[Start of section]

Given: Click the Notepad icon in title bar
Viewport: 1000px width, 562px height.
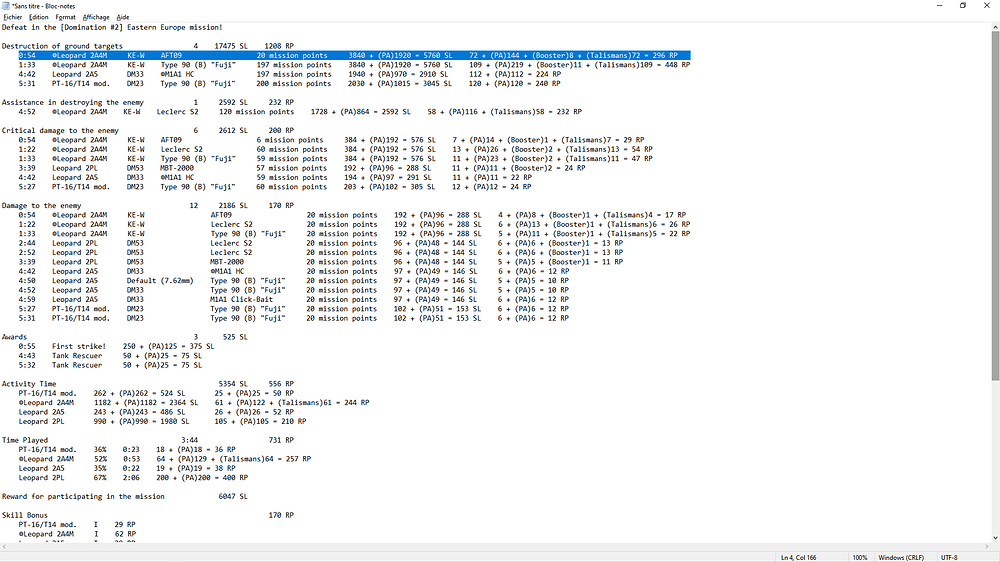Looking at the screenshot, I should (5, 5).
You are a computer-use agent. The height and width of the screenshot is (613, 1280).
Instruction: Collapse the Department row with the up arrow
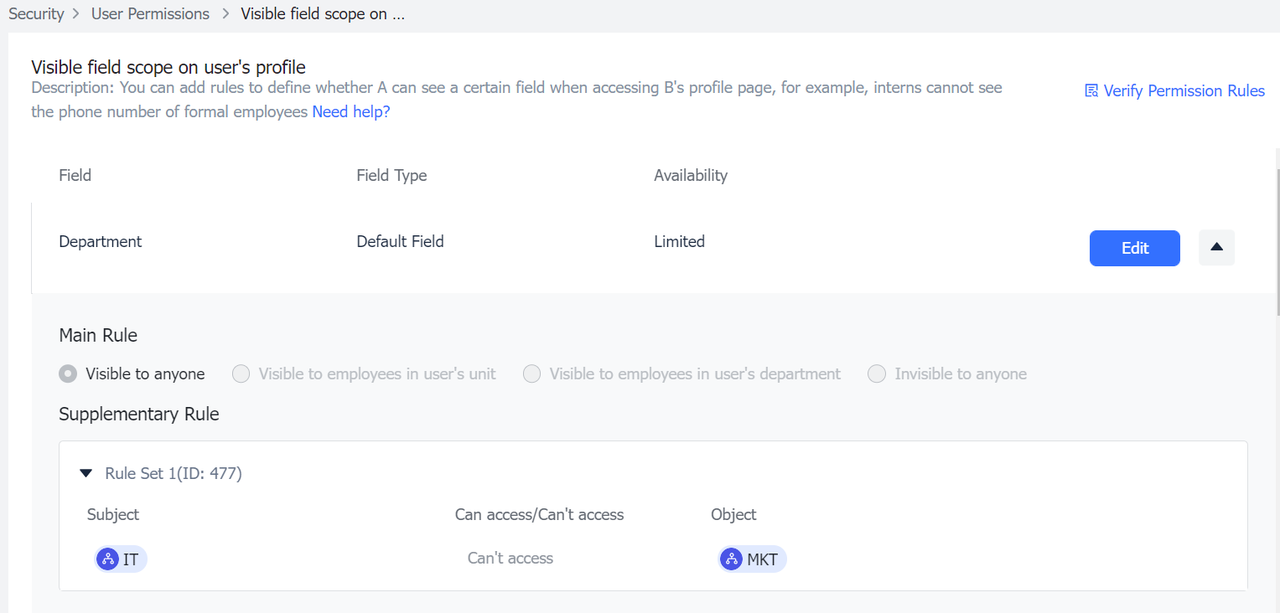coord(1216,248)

[End of section]
[Start of section]

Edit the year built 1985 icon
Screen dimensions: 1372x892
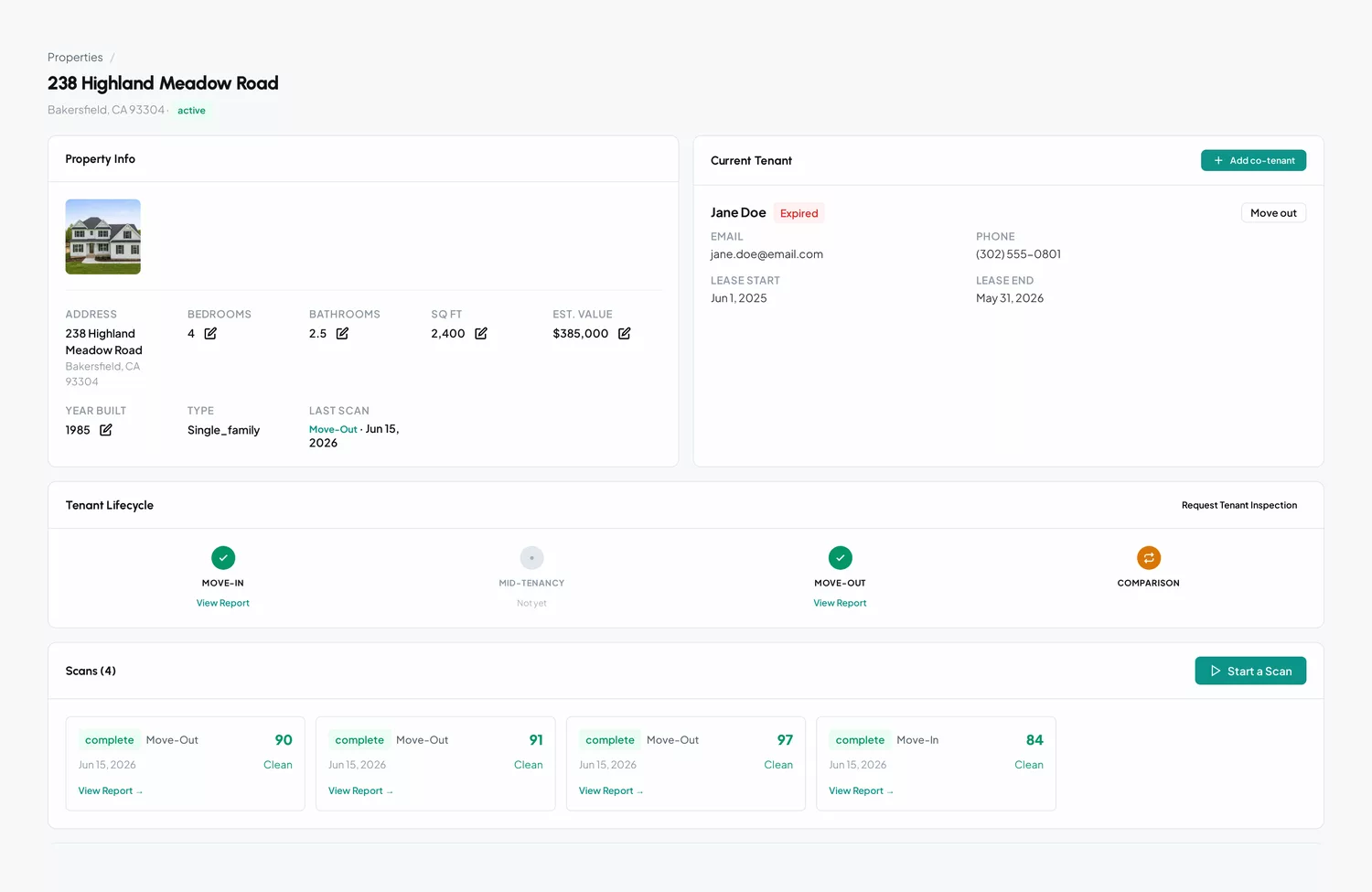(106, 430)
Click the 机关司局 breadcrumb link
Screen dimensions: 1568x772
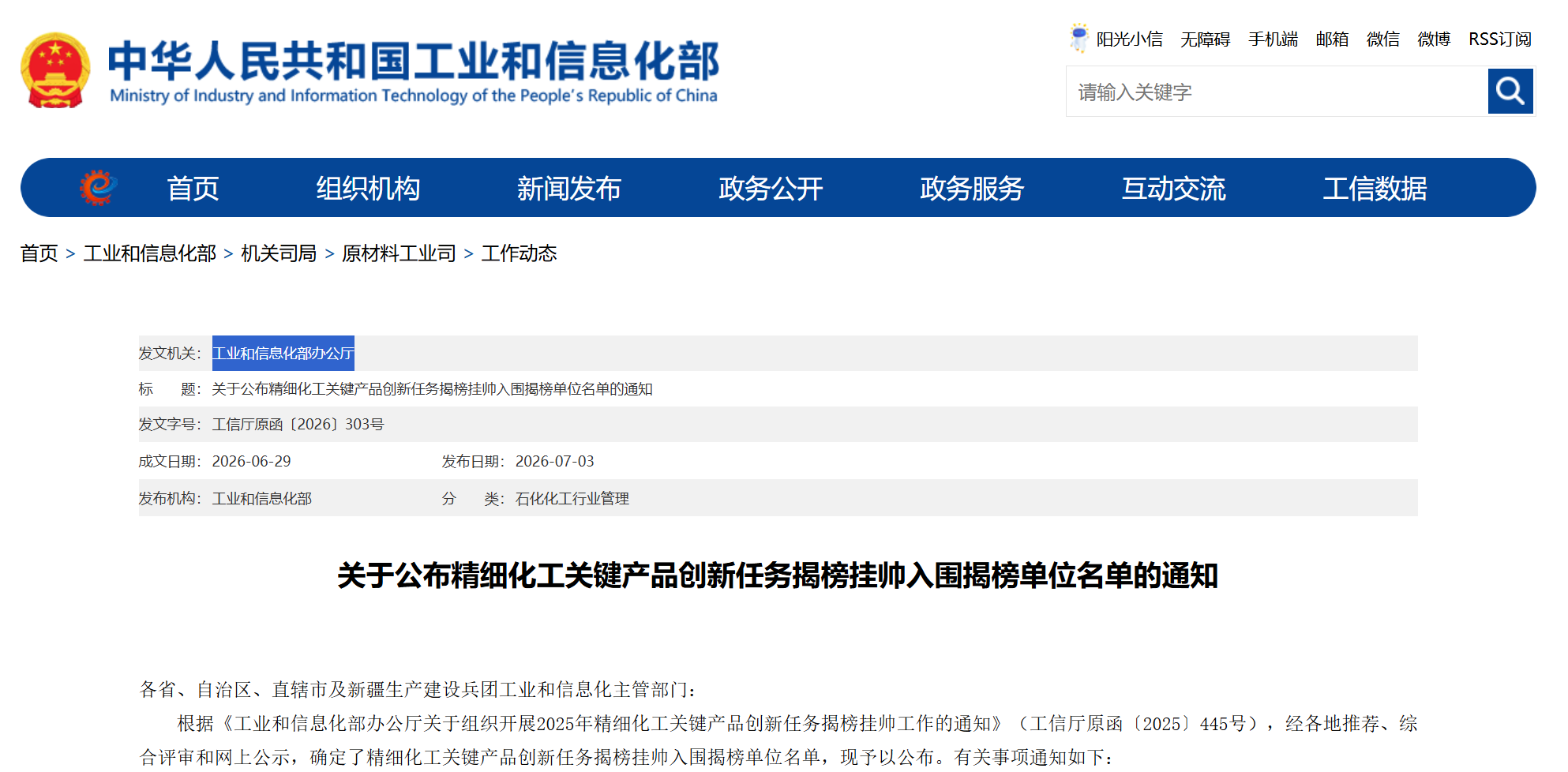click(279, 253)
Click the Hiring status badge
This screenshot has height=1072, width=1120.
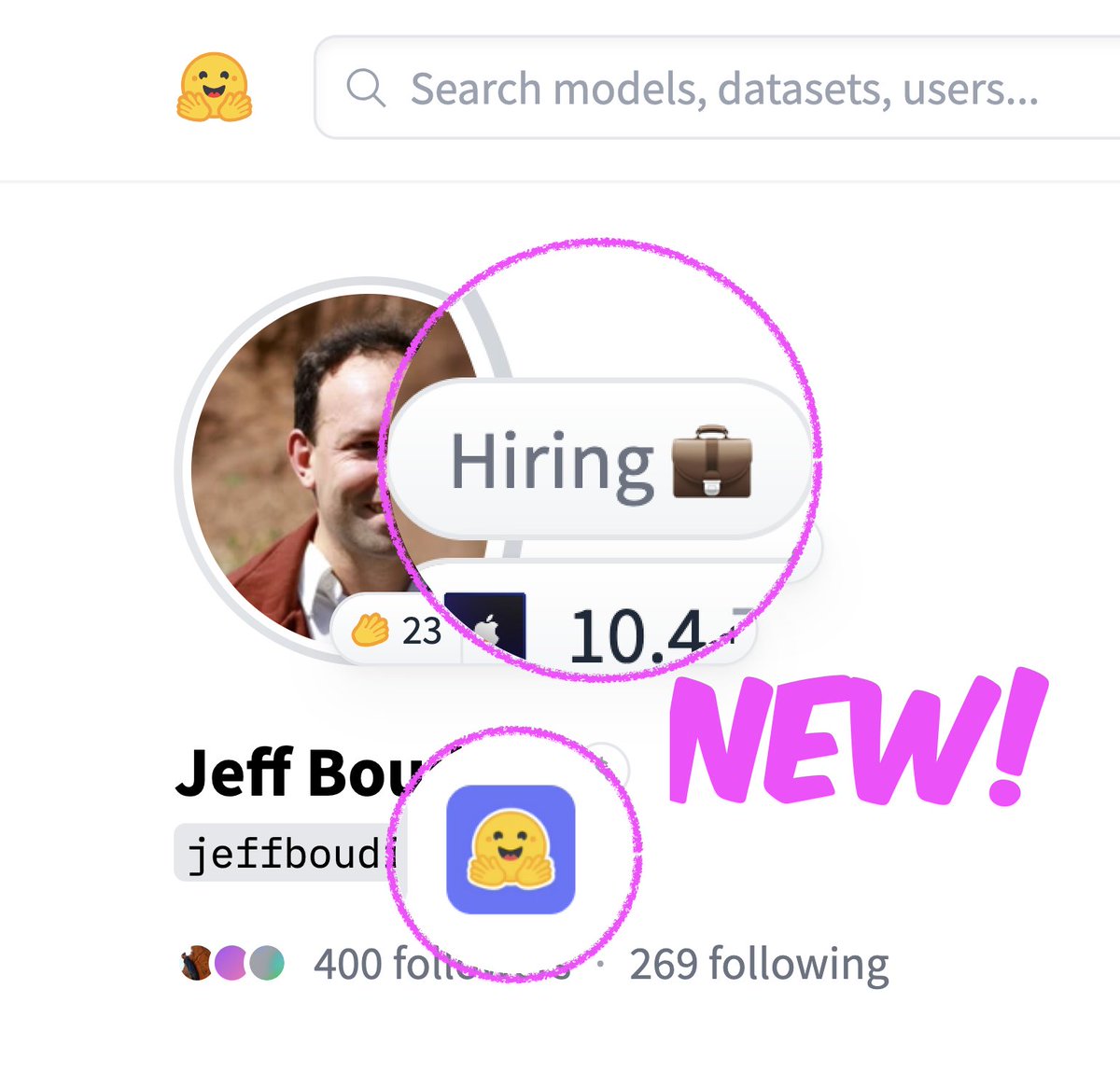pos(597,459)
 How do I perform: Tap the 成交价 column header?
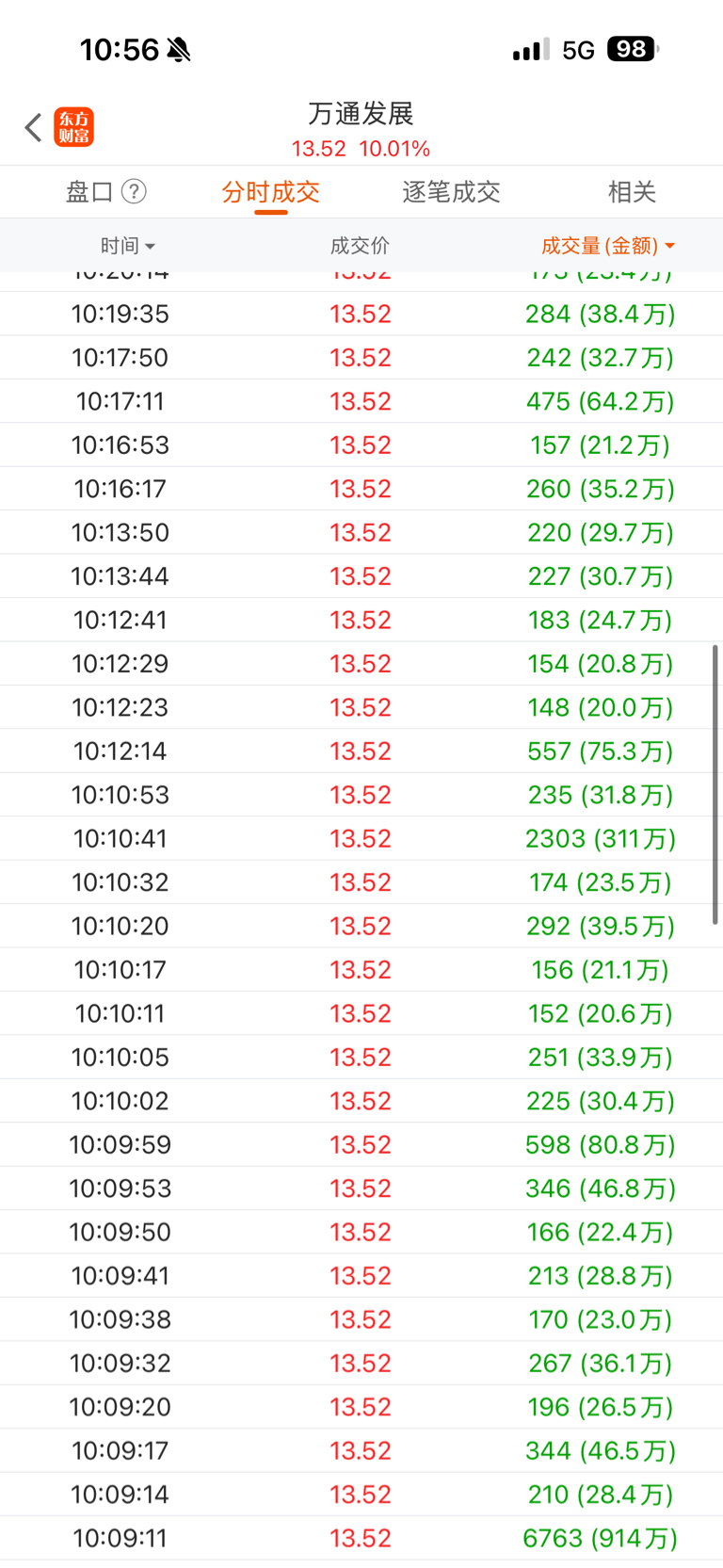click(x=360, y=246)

[End of section]
[Start of section]

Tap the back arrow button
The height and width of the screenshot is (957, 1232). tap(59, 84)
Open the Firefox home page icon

[End of section]

● Brief: Check each line of the listing above for the string "icon", then please give the number of lines where it appears and nothing else.

● Expected output: 3